Sec 04 - Unallocated

This course provides beginning English majors with experience in the analysis, interpretation, and appreciation of literary works of different kinds and eras. Texts assigned will vary from one section to another, but all sections will include attention to poetry and at least one other genre (fiction, drama, non-fiction prose). Frequent writing about works studied will introduce students to the practice of critical argument and consideration of how to read criticism as well as literature critically.

 

ENGL 30101
Intro to Literary Studies

Romana Huk ​​​​​​​
TR 12:30-1:45
Sec 02 - Freshmen
Sec 04 - Unallocated

This course provides beginning English majors with experience in the analysis, interpretation, and appreciation of literary works of different kinds and eras. Texts assigned will vary from one section to another, but all sections will include attention to poetry and at least one other genre (fiction, drama, non-fiction prose). Frequent writing about works studied will introduce students to the practice of critical argument and consideration of how to read criticism as well as literature critically.

 

ENGL 30110
British Literary Traditions I
Tim Machan​​​​​​​
MW 11:00-12:15
Sec 01 - Majors
Sec 02 - Unallocated

This course will survey a selection of literature written in Britain prior to the end of the seventeenth century. We will concentrate on a variety of authors who have come to be considered significant for a variety of reasons, whether for their artistic achievements, their commentary on society, or their contribution to notions of literary history. Although attention will be given to historical perspectives, the course will emphasize close reading and classroom discussion. Readings include Beowulf, selections from the Canterbury Tales, Sir Gawain and the Green Knight, selected lyrics, Book 1 of the Faerie Queene, Twelfth Night, and selections from Paradise Lost. Regular attendance and participation; two papers; two exams

 

ENGL 30115
American Literary Traditions I
Laura Walls
MW 2:00-3:15
Sec 01 - Majors
Sec 02 - Unallocated

"Nations are narratives" - so our historians tell us. That means the voices of a nation's artists and writers help to tell us who we are, even to create our very identity as a nation. So what are the narratives of our nation, the United States? This course traces the emergence of what we now know as "America" from the small and struggling British colonies of Virginia and New England, founded early in the 1600s on lands cultivated for millennia by Native Americans.
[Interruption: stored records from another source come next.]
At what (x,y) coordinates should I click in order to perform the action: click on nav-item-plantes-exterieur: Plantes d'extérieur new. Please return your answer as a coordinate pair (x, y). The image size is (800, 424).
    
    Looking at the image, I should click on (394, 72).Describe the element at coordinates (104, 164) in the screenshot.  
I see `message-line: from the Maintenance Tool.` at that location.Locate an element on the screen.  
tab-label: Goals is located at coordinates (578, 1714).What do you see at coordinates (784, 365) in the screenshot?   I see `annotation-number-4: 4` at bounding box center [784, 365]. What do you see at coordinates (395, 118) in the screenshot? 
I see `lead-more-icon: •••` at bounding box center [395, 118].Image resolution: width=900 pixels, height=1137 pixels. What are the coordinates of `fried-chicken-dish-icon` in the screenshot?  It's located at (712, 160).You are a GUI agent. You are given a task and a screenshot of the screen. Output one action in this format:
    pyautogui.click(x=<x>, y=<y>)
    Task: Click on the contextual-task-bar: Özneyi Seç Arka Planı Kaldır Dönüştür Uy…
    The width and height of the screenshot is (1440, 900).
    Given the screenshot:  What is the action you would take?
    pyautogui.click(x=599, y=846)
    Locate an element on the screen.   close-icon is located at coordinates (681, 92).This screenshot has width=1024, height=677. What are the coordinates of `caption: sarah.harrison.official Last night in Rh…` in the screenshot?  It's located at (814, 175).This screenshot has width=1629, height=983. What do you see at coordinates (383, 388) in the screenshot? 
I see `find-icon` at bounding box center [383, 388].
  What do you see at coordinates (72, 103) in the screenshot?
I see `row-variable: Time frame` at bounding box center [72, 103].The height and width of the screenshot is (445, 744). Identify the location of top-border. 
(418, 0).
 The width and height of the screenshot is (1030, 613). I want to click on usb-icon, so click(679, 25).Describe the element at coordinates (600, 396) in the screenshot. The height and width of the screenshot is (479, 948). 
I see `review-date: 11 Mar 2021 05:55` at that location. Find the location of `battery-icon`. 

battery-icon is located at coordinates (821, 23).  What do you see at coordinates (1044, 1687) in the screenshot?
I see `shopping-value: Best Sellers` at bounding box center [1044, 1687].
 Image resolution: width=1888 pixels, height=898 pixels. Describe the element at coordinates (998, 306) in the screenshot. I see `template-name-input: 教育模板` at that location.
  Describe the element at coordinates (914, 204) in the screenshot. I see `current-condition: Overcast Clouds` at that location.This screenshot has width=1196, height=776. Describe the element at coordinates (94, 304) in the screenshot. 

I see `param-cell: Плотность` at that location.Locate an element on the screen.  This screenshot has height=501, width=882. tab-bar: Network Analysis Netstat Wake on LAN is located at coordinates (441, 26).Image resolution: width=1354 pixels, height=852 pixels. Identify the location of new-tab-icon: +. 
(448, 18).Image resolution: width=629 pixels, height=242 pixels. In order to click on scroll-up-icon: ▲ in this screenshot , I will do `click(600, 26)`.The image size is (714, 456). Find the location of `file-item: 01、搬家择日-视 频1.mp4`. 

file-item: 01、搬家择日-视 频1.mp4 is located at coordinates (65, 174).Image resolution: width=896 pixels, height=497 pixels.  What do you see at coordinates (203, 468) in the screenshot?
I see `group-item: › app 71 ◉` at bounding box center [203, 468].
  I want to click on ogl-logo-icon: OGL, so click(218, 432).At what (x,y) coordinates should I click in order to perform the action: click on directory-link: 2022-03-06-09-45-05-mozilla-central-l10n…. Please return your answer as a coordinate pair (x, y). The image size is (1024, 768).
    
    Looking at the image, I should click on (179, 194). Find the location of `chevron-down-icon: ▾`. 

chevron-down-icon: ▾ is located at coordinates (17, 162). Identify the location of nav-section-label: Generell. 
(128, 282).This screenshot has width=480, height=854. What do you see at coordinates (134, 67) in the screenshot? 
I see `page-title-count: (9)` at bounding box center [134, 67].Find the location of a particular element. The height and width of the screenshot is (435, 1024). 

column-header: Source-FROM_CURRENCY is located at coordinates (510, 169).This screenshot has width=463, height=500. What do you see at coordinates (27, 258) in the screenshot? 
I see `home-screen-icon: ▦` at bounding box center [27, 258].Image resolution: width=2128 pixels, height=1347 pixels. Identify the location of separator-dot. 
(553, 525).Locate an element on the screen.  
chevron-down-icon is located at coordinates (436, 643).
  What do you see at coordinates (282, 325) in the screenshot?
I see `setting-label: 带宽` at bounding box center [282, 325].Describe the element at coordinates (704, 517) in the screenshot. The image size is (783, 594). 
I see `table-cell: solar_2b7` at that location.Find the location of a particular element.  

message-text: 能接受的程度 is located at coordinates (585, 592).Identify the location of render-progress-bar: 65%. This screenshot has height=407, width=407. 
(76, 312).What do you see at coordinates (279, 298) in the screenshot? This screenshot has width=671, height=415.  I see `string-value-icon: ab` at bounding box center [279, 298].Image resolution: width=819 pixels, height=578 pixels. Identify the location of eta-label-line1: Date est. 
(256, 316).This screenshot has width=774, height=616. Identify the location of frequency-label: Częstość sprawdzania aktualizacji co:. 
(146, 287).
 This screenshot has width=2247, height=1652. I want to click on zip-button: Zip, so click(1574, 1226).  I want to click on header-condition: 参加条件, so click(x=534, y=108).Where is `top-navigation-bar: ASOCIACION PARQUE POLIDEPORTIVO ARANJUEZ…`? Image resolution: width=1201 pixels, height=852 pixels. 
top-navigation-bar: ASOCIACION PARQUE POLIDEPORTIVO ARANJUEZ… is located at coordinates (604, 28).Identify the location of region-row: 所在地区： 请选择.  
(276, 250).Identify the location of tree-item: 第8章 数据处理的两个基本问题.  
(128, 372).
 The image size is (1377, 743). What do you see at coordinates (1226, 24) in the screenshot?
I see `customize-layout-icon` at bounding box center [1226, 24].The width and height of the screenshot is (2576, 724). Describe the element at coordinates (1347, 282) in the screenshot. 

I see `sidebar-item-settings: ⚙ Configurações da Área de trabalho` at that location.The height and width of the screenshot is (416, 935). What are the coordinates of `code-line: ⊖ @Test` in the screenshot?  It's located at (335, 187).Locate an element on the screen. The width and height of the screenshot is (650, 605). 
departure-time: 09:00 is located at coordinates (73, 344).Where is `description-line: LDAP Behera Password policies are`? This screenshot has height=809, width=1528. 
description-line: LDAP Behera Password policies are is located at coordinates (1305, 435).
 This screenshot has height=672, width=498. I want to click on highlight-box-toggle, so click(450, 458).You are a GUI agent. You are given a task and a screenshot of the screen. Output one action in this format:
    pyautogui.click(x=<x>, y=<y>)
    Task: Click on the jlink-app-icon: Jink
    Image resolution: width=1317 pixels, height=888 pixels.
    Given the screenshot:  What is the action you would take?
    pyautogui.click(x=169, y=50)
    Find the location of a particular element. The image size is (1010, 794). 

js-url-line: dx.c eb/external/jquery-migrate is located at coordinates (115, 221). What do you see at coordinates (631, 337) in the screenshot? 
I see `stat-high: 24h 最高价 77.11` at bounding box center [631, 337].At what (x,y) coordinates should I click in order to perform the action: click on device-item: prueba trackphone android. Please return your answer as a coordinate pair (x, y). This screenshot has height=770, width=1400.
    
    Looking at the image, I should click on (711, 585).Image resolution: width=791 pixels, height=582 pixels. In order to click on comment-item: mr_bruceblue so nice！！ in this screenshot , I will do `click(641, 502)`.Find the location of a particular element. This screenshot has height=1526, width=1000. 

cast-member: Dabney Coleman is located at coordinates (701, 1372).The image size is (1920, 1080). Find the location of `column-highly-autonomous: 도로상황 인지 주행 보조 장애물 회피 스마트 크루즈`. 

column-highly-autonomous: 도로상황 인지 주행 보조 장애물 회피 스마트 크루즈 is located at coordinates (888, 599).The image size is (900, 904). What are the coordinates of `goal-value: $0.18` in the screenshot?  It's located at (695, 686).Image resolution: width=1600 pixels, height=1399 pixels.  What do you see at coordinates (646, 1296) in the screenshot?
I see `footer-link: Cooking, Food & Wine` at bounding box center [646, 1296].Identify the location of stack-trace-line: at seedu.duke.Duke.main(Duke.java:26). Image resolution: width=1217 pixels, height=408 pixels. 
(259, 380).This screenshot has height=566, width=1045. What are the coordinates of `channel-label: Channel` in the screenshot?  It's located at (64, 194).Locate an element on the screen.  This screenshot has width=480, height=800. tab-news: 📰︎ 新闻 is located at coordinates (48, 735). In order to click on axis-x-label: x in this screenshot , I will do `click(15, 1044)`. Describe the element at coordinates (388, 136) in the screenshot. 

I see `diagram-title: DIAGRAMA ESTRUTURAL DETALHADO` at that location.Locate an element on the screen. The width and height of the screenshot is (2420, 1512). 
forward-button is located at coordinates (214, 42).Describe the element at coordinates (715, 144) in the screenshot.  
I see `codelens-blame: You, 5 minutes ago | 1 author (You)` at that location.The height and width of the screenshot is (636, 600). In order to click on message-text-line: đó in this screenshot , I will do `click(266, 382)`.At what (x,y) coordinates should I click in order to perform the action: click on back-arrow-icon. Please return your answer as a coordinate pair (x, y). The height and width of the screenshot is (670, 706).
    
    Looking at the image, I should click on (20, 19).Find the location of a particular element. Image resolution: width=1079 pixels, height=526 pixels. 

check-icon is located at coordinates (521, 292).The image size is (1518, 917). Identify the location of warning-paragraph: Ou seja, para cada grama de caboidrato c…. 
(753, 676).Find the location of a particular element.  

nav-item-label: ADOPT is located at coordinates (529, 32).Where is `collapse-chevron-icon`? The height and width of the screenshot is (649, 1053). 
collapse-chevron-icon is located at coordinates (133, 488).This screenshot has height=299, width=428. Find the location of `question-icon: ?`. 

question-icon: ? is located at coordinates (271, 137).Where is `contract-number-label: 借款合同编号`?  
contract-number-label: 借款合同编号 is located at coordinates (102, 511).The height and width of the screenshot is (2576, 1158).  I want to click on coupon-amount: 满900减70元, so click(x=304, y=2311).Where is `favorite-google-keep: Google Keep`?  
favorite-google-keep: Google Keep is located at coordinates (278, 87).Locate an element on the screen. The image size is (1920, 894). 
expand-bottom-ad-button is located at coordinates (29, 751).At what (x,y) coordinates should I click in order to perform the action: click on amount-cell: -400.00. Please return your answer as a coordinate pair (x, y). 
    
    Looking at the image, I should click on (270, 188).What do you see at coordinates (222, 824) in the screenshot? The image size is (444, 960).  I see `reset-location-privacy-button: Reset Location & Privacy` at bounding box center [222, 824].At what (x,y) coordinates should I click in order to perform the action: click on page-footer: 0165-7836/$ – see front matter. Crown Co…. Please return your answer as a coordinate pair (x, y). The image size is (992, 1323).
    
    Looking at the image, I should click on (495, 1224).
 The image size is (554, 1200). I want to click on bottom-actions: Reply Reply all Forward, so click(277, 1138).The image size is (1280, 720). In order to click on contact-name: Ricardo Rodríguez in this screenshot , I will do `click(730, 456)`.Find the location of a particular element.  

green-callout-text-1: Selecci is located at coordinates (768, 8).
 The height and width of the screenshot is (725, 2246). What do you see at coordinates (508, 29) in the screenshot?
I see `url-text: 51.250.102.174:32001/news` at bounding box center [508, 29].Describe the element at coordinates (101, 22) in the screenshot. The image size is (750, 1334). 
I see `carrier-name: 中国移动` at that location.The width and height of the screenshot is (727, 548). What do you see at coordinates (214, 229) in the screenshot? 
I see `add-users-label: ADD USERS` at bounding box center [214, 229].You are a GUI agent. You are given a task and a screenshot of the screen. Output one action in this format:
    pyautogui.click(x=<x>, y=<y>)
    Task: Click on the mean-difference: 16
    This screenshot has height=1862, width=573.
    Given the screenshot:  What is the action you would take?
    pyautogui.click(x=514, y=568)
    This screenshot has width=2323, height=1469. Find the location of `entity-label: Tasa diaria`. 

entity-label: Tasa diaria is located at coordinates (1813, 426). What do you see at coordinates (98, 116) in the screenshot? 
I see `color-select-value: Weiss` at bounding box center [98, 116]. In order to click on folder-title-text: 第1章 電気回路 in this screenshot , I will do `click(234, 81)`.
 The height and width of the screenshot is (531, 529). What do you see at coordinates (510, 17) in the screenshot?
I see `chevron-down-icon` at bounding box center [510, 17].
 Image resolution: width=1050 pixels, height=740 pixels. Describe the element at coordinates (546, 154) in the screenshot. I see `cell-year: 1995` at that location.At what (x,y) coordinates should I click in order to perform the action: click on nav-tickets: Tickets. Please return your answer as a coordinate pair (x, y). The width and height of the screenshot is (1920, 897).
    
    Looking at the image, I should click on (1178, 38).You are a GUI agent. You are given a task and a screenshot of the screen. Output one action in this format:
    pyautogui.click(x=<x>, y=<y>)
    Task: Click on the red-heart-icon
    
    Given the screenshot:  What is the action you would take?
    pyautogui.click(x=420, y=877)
We will consider the early "contact zones" in which settler societies from Europe met and mingled with indigenous Native American cultures, languages, and literatures; the institution of slavery as the foundation of American economies, and the growing contributions of free and enslaved African-Americans to the development of a distinctive American voice and literary tradition; and the literature of the American Revolution that established the United States as an independent nation. Finally, we will conclude with several works from the American Renaissance that characterize an emerging modern American literary tradition.